### Your goal
Copy out word for word the items from the line with "Image resolution: width=767" to the line with "The image size", including both of those lines. Leave the pictures out of your copy.

Entries for finding words and elements:
========================
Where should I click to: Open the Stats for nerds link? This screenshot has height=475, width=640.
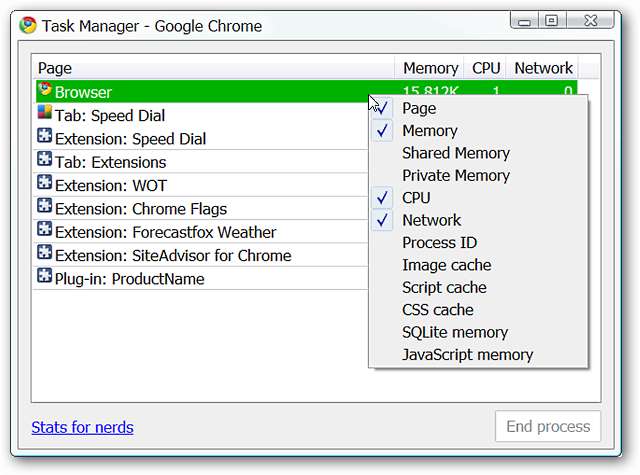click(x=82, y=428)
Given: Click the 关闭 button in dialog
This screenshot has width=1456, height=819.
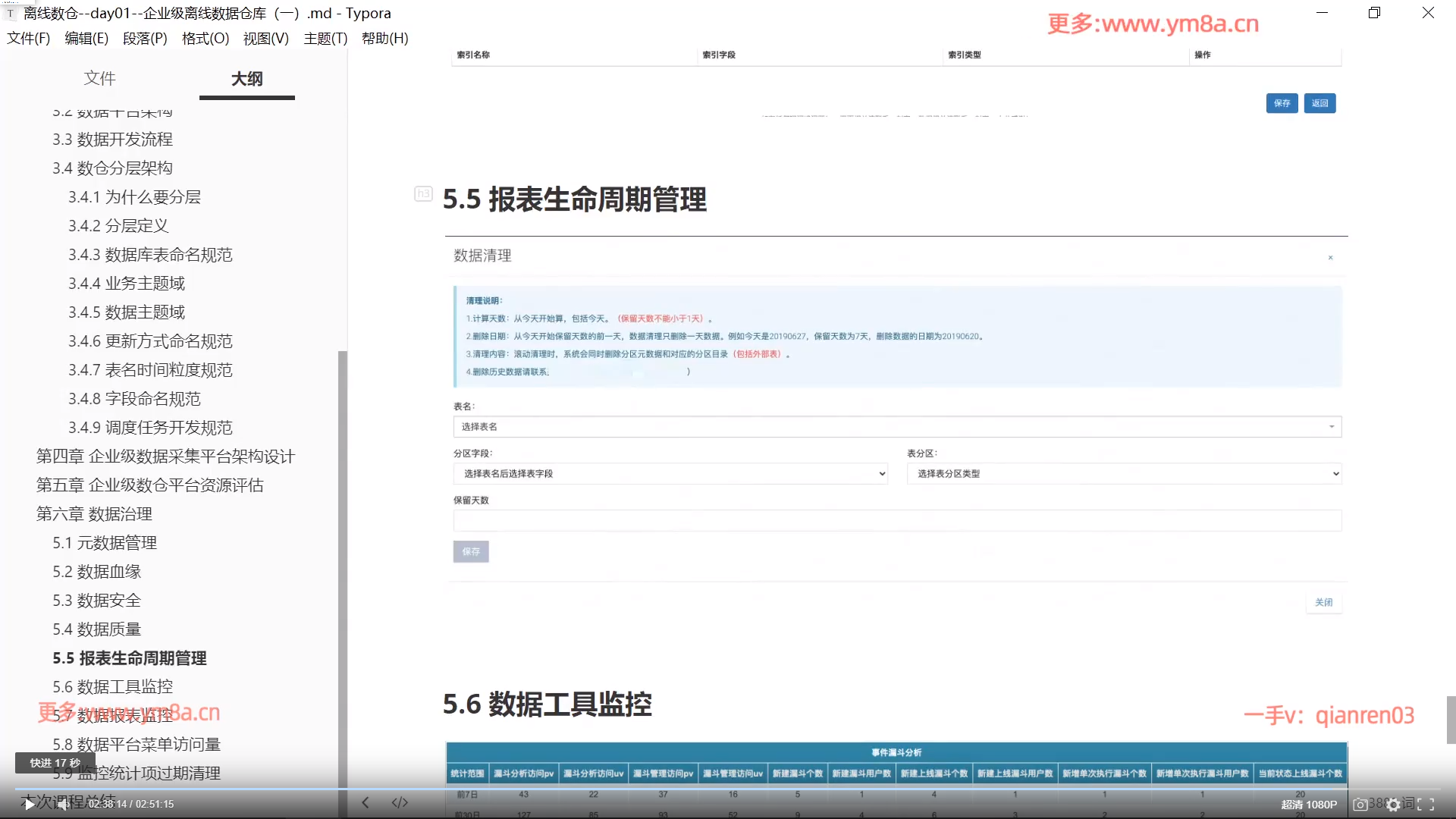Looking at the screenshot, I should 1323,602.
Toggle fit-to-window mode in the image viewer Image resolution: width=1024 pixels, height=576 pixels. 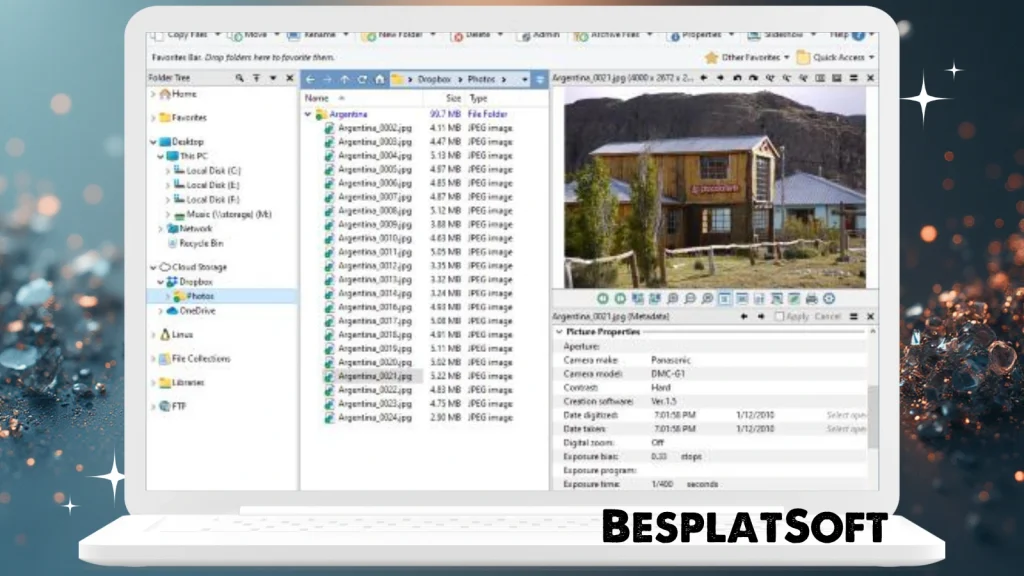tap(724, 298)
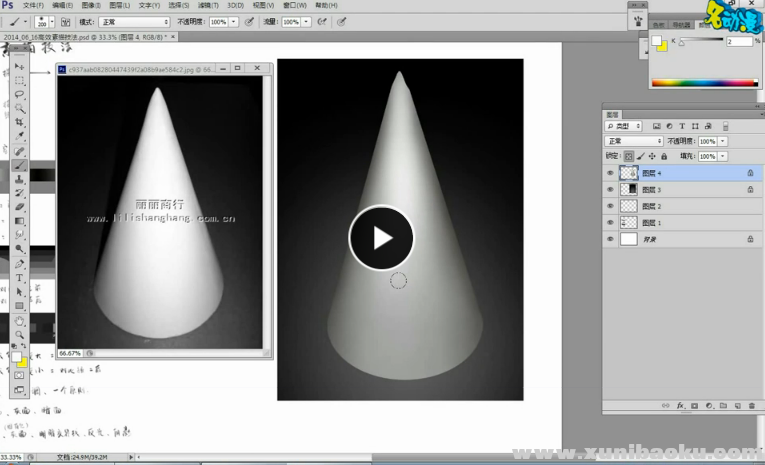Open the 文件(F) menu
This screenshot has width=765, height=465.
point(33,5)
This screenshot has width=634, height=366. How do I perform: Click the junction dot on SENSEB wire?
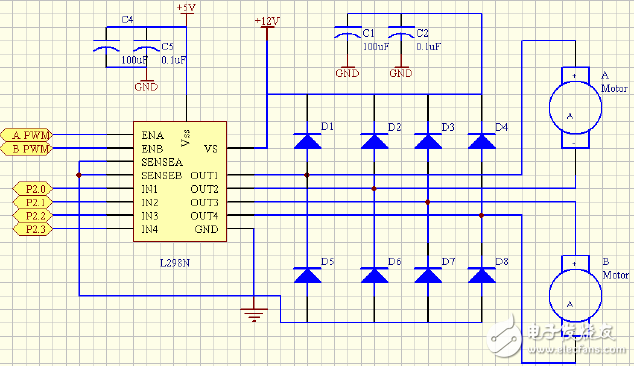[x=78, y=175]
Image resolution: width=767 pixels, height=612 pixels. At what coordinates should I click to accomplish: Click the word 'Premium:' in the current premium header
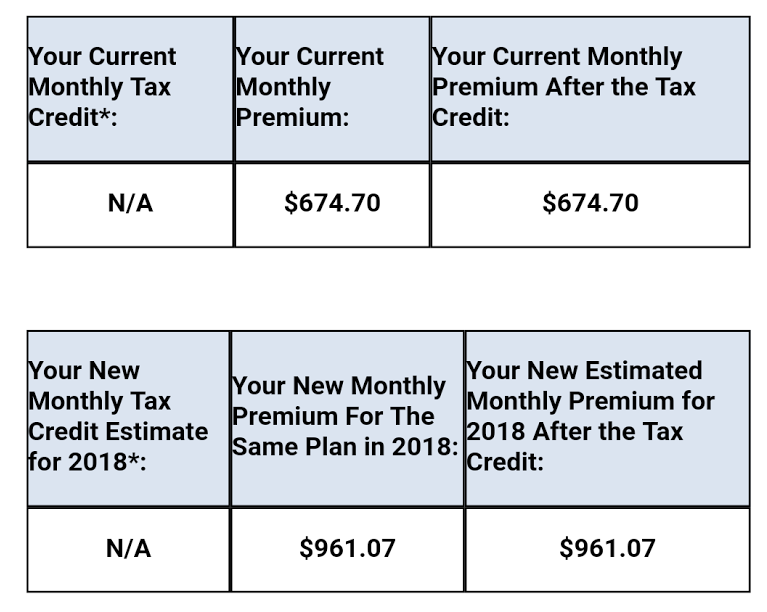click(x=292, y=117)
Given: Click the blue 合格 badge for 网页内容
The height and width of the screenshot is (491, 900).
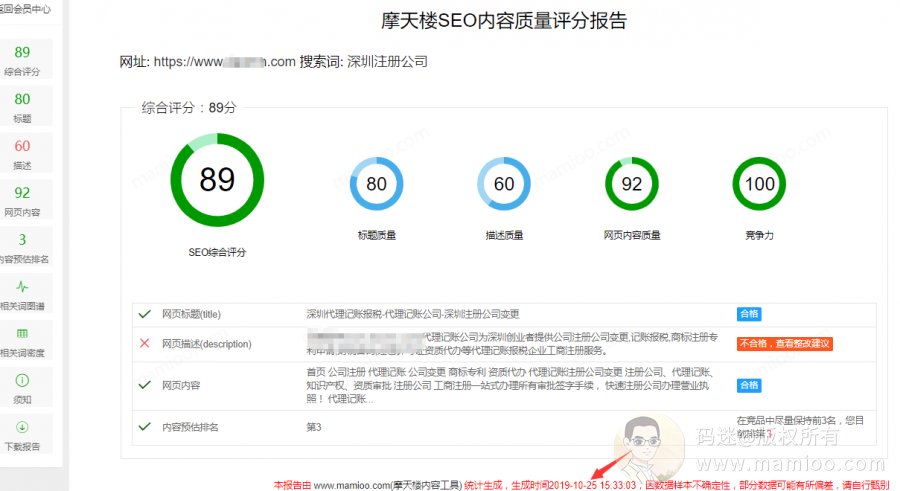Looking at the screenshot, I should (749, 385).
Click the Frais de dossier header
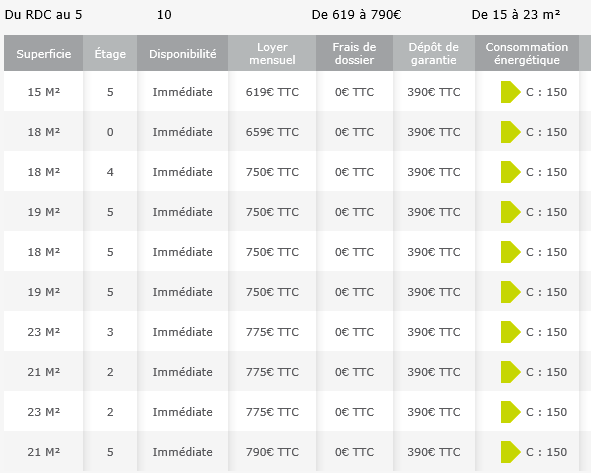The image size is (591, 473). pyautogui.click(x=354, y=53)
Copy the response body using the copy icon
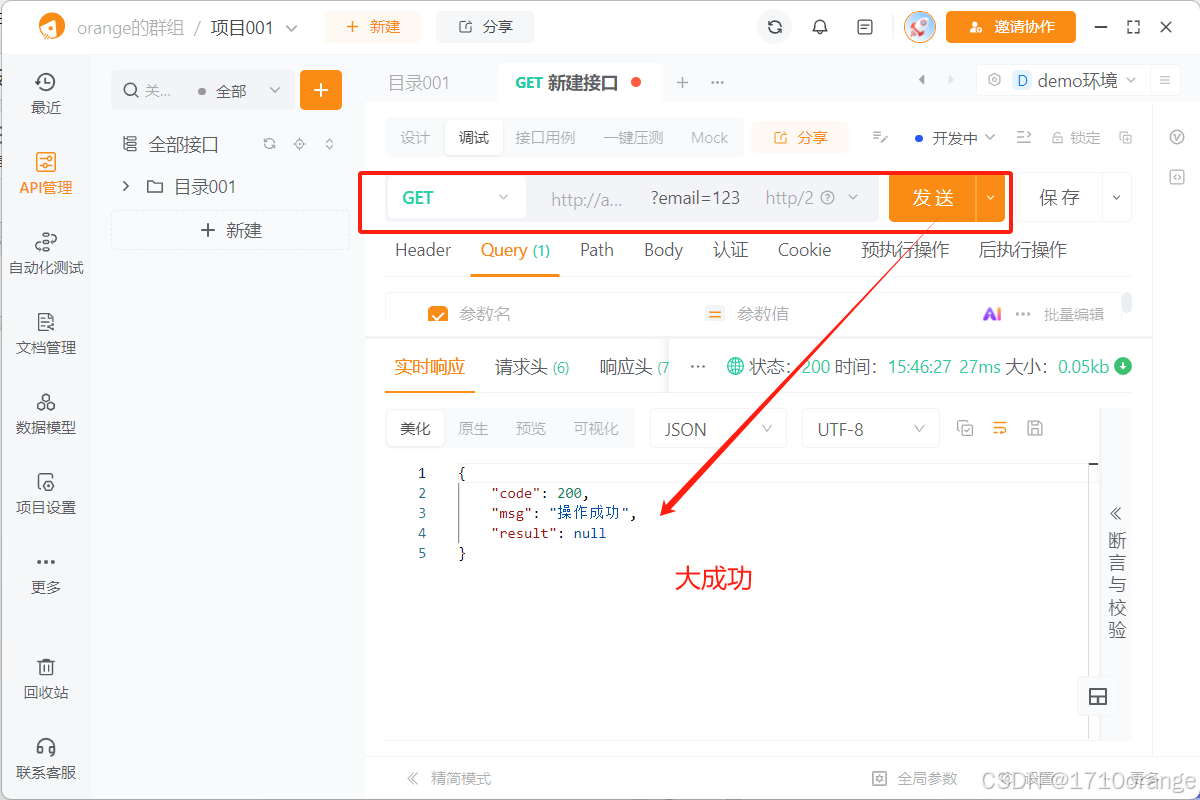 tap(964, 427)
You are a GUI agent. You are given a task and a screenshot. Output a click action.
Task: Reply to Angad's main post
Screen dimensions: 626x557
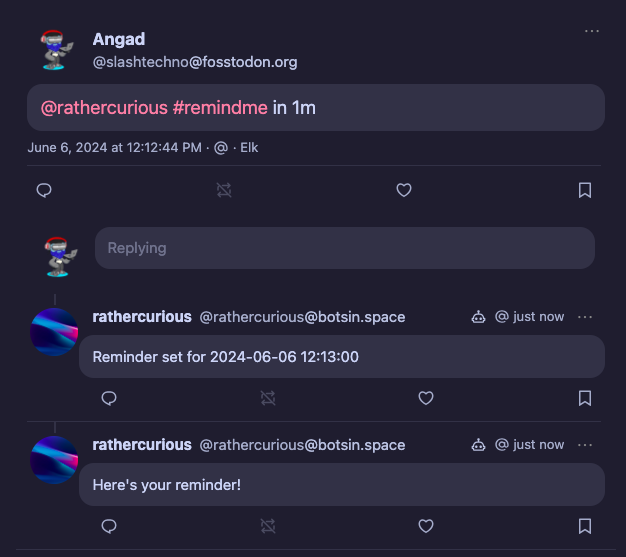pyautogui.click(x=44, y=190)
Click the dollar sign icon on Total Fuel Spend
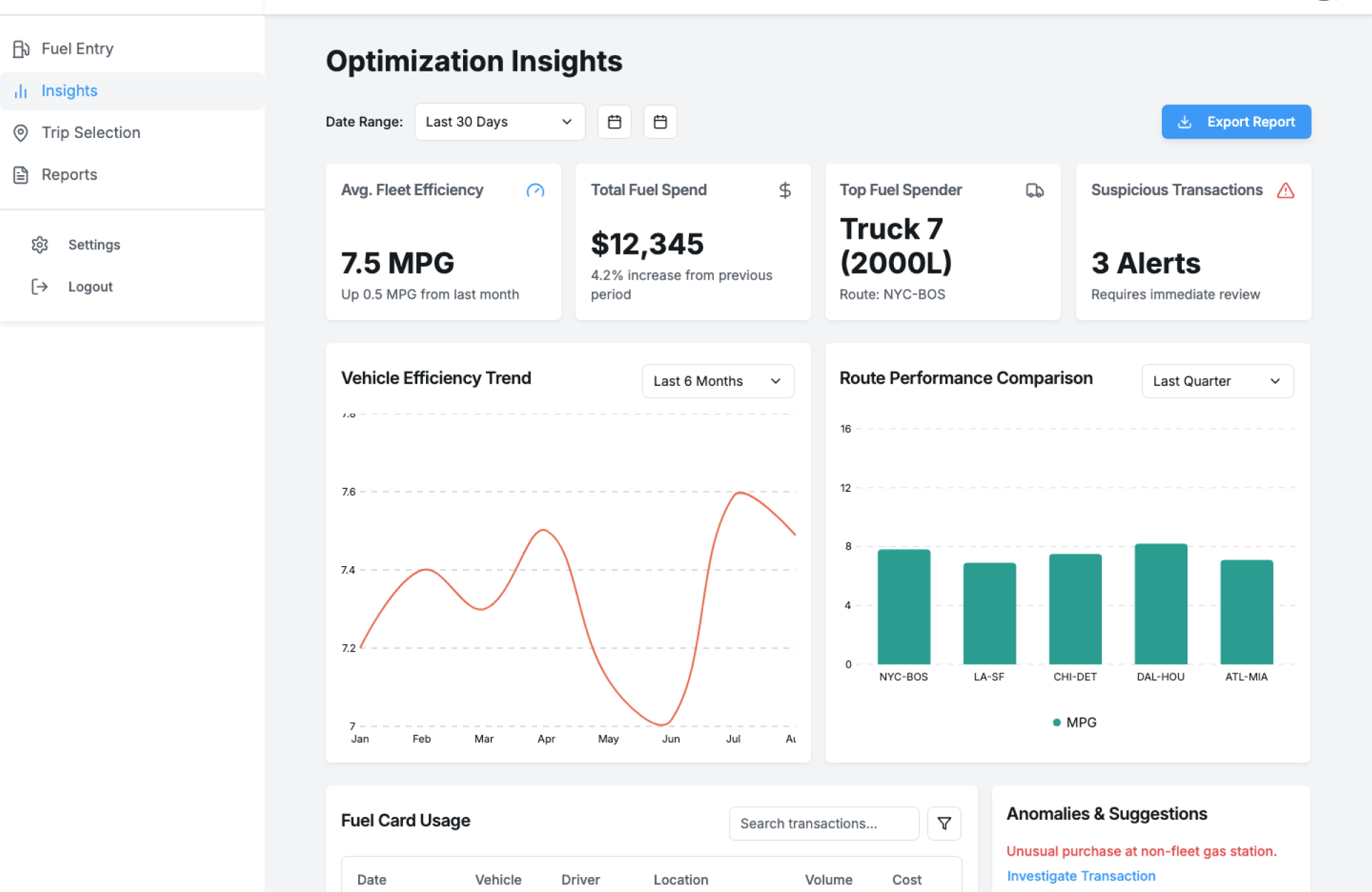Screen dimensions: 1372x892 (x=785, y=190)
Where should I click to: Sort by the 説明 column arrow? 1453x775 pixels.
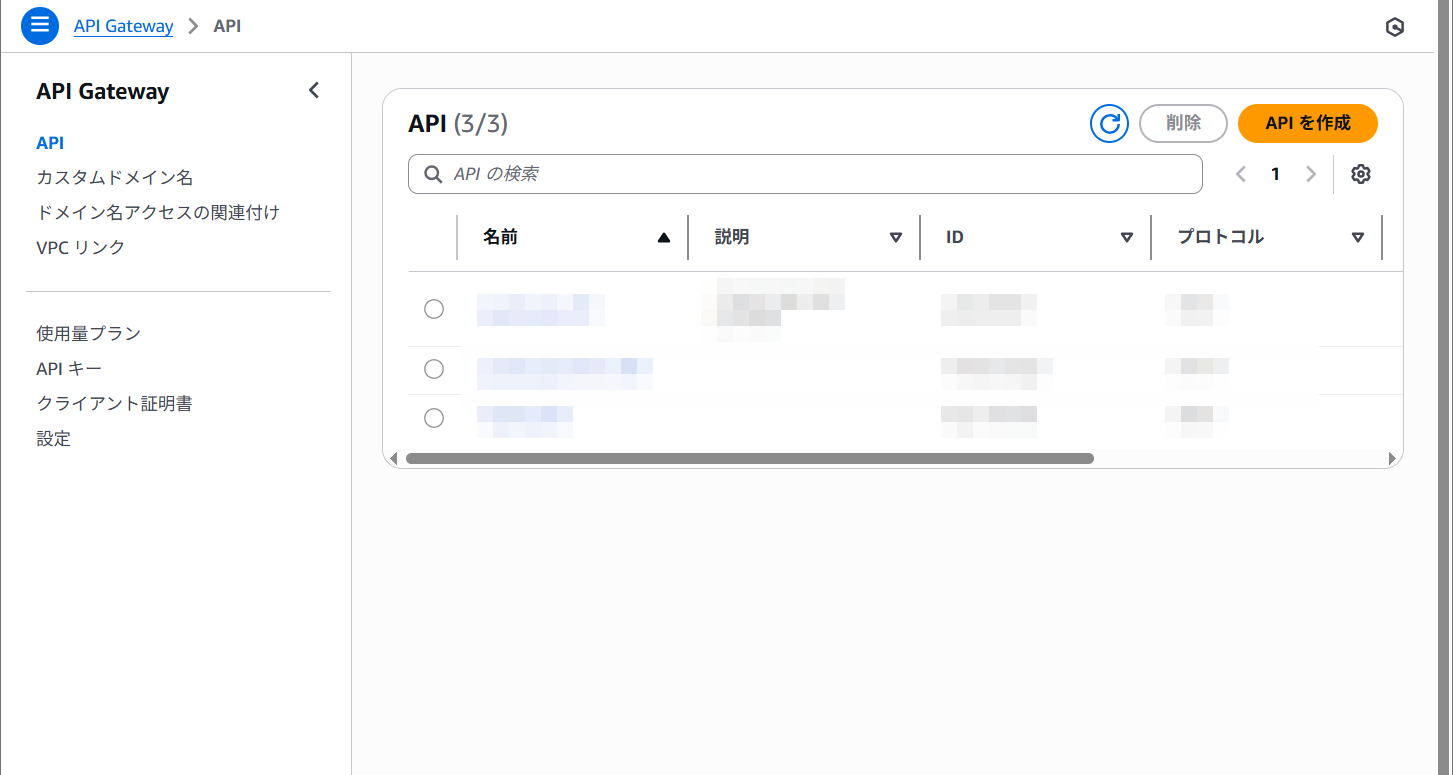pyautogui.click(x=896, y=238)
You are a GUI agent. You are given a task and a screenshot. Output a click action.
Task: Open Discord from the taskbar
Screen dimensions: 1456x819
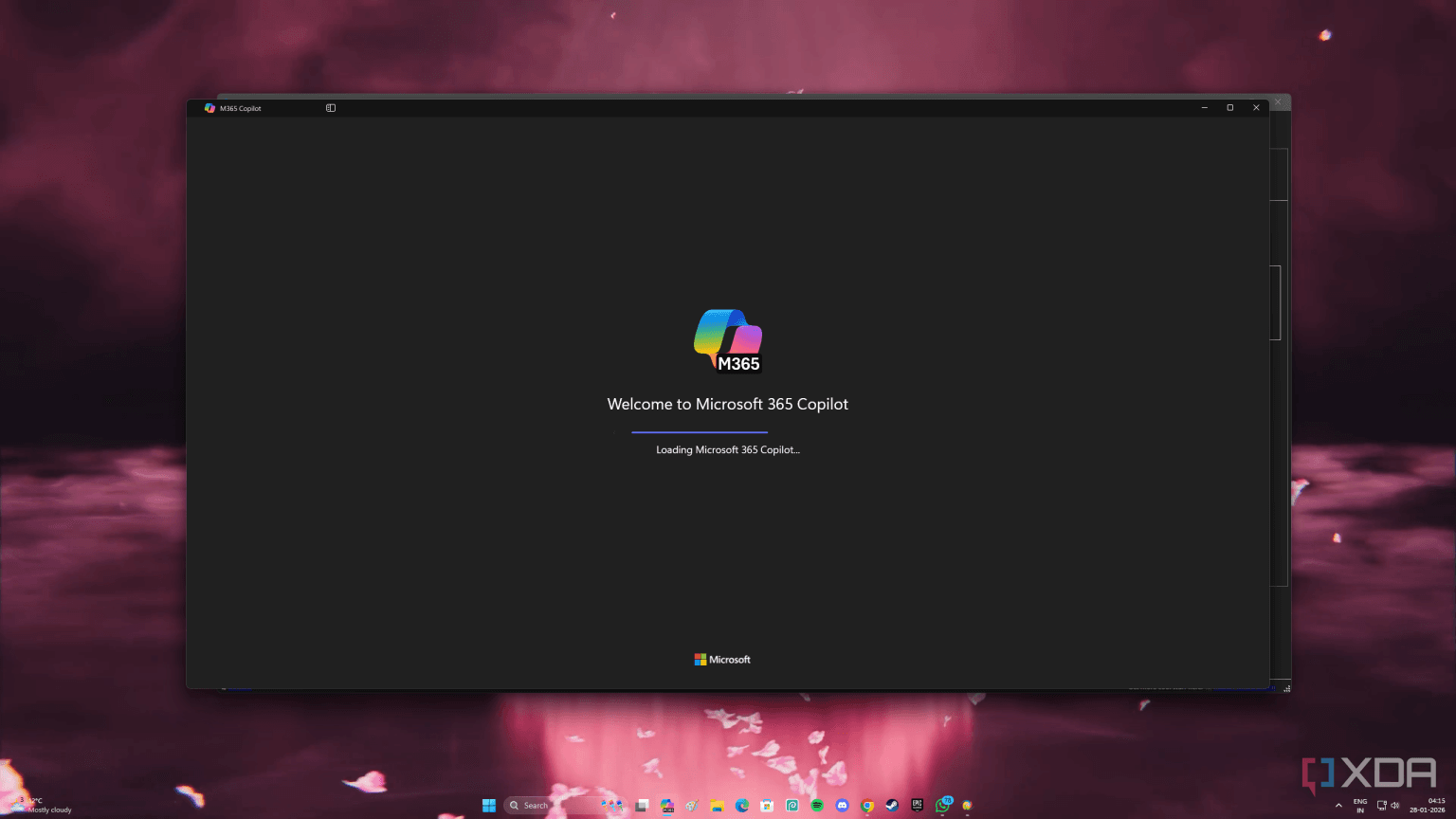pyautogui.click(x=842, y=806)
========================
### Response to this exercise
Image resolution: width=767 pixels, height=612 pixels. At what coordinates should I click to accomplish: Click the word 'Premium:' in the current premium header
click(x=292, y=117)
Given: Click the blue 合格 badge for 网页内容
The height and width of the screenshot is (491, 900).
Looking at the screenshot, I should (749, 385).
Click the Frais de dossier header
The image size is (591, 473). pyautogui.click(x=354, y=53)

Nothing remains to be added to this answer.